Say I am having an article in a website and there is a material that I'm allowed to use or transform with the requirement of giving credit. Does that mean the credit needs to be immediately after I use the material? Am I allowed to put the credit in:

  • The bottom of the page?
  • Another page in the same website?
  • Another website but it's clearly that both websites are mine?

If another person in the comment says "this material is from author X", then do I still need to credit?

I feel that the first case is widely acceptable. But my problem is if it's fine then how are the other cases not the same? In all cases the credit is out of the viewport of the readers when they see the material. If the readers are expected to read the whole article before making the judgement about the lack of credit, then by the same argument the readers are also expected to read the whole website to know if I actually not giving credit or not? Similarly to reading a book, one cannot just open it in the middle and say that I don't define the concepts, while I did define them at earlier chapters. (I may even defer the definitions to later chapters as an intended purpose.)

The license in my case is CC BY-NC 2.5, but I think the question can be generalized to any license.

  • 3
    When I was teaching new web designers, my first lesson included the line, "The internet is not permanent. Never assume a page you link to will still be there six months or six years from now." By including the credits on the same page, you know that they will be available as long as the content is. May 14, 2021 at 7:59

1 Answer 1


Exactly how and where credit must be given depends on the exact terms of the license, and may not be the same for all permissive licenses. The various CC licenses require that attribution be given

... in any reasonable manner based on the medium, means, and context ...

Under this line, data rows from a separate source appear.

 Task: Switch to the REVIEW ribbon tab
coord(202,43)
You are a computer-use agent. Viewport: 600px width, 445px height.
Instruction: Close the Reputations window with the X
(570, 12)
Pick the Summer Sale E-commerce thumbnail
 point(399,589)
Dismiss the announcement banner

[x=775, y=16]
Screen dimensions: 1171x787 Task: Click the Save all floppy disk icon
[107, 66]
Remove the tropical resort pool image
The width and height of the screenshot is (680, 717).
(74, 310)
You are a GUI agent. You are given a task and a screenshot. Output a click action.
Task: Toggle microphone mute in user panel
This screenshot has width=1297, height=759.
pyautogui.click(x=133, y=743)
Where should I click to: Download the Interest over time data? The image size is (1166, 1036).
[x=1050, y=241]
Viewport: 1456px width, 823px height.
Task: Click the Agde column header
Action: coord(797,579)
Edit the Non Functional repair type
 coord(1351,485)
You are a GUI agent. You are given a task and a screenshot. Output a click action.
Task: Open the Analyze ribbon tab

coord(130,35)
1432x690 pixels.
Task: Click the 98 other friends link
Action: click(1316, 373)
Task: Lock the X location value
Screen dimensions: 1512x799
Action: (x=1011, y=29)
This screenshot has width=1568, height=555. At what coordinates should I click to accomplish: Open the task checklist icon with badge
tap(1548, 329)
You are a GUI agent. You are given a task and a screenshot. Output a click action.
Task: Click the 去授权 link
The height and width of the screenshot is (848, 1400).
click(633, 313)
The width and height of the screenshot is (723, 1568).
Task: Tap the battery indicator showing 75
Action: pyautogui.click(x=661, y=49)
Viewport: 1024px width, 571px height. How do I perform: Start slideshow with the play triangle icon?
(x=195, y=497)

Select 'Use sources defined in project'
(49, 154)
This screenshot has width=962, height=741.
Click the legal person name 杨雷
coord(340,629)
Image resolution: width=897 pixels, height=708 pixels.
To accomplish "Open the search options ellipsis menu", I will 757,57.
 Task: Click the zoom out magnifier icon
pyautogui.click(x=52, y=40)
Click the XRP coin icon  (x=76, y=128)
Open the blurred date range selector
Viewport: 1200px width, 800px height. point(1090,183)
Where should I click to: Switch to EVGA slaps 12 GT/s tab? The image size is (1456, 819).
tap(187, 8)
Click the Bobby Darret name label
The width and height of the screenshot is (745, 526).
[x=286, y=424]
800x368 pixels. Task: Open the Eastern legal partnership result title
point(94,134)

Other licenses may have more specific requirements.

But even where the content used is PD and no credit is legally required, best practice is to give it as near the quoted or referenced content as possible, to assist readers. Failing to give proper credit in a way that makes it clear what has and what has not been copied, and from where, is considered plagiarism in most academic circles, whether the content quoted is under copyright or not. The Wikipedia standard is to give a source footnote no later than the end of the paragraph, and usually by the end of the sentence, sooner if delay would make it unclear.

My view is that at least an indication of the source should be given immediately adjacent to the quoted or sourced content, with a link to a place that gives fuller credit. That should be on the same page, to avoid problems if a site is restructured later. The point is to assist readers as much as to comply with copyright law.

  • So is the argument the readers are expected to read the whole website to know if I actually not giving credit or not a reasonable manner?
    – Ooker
    May 15, 2021 at 2:05
  • @Ooker It might be legal, I haven't found any published cases on that point for CC licenses. I don't think it is appropriate. The object is, or should be, to help the reader as much as possible to understand what is quoted and where it came from, not to do the least one can legally get away with. It is not as if putting a small indication of source adjacent to the quoted content costs anything or is any significant trouble to the web designer. Why skimp? May 15, 2021 at 2:16
  • it's for a stylistic device. For example, you are describing the beauty of the engine of the car, and mention a quote as if the idea comes naturally (so no quotation marks). Later on you reveal its author for a surprising fact, and as a transition word for changing the topic (from the car engine to the person). Or you can play hide-and-seek with your readers, and they need to figure out by themselves that person A is the author of the image B.